April 6th, 2009 | No Comments | Posted in Media Criticism, Visual Semiotics

newsweek-cross-cover1 Numerian offered an interesting (if too forgiving) take on Jon, always the right-wing concern troll in centrist clothing, Meacham’s latest frontpage charade. But what concerned me most was not so much the article, which isn’t entirely horrible, but the cover image and what it communicates.

Keep in mind that Newsweek’s covers reach a huge segment of the population in contrast to the number of actual magazine readers. Despite an ever deeper shift towards digital information, Newsweek covers remain a dominant feature of our daily visual culture. Millions and millions of eyeballs glance these images daily at grocery stores, airports, public street corners and private waiting rooms. And Newsweek has been on a role lately.

Without digging too deep into our bag of semiotic analytical tools, the blood red cross suspended against a solid, pitch black background no doubt will evoke different meanings for different readers.

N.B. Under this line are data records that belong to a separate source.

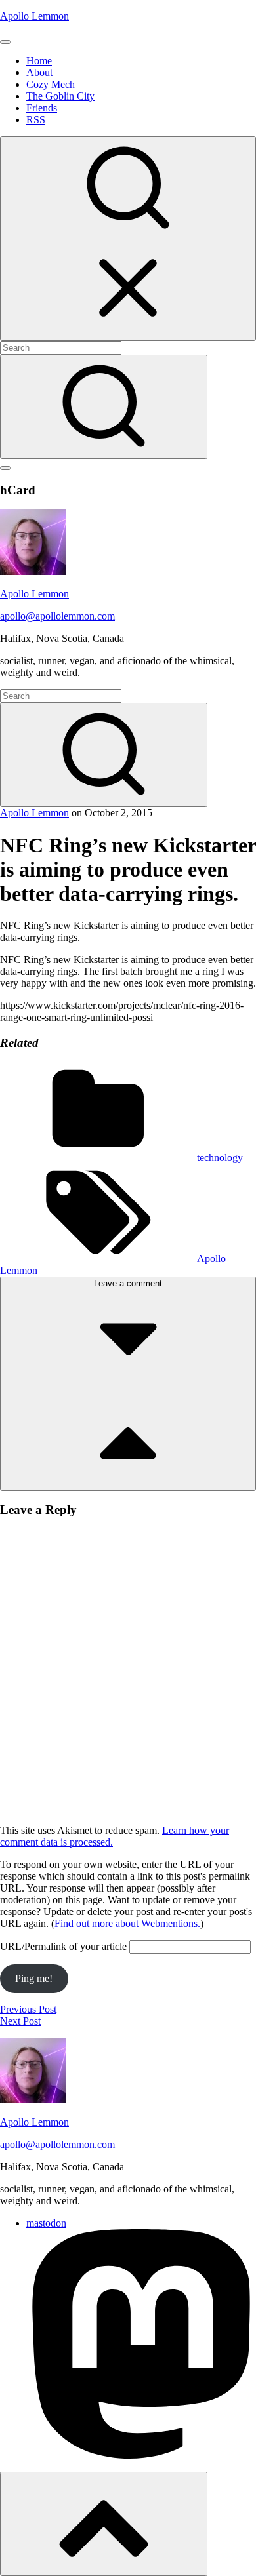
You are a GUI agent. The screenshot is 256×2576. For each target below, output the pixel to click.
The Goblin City (60, 96)
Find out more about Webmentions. (127, 1923)
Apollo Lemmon (34, 16)
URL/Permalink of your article (63, 1946)
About (39, 72)
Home (39, 60)
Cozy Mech (50, 84)
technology (220, 1157)
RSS (35, 119)
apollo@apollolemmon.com (57, 616)
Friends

But the black, which could represent;  the abyss, the apocalypse, or perhaps even Obama, doesn’t inspire much, “gee, I think its a good thing America is becoming a post-Christian nation.” Is the red not just symbolic of the blood of Christ but the blood of Christian Americans sacrificed to the new “secular liberal order?” The text of “Christian America” is crushed under the weight of the “DECLINE.” Might  the arrangement of the text then also suggest that it’s not only Christian America but America in general which will be consumed in darkness? Christianity under siege? A call for action?

What do you see (and feel) when presented with this image?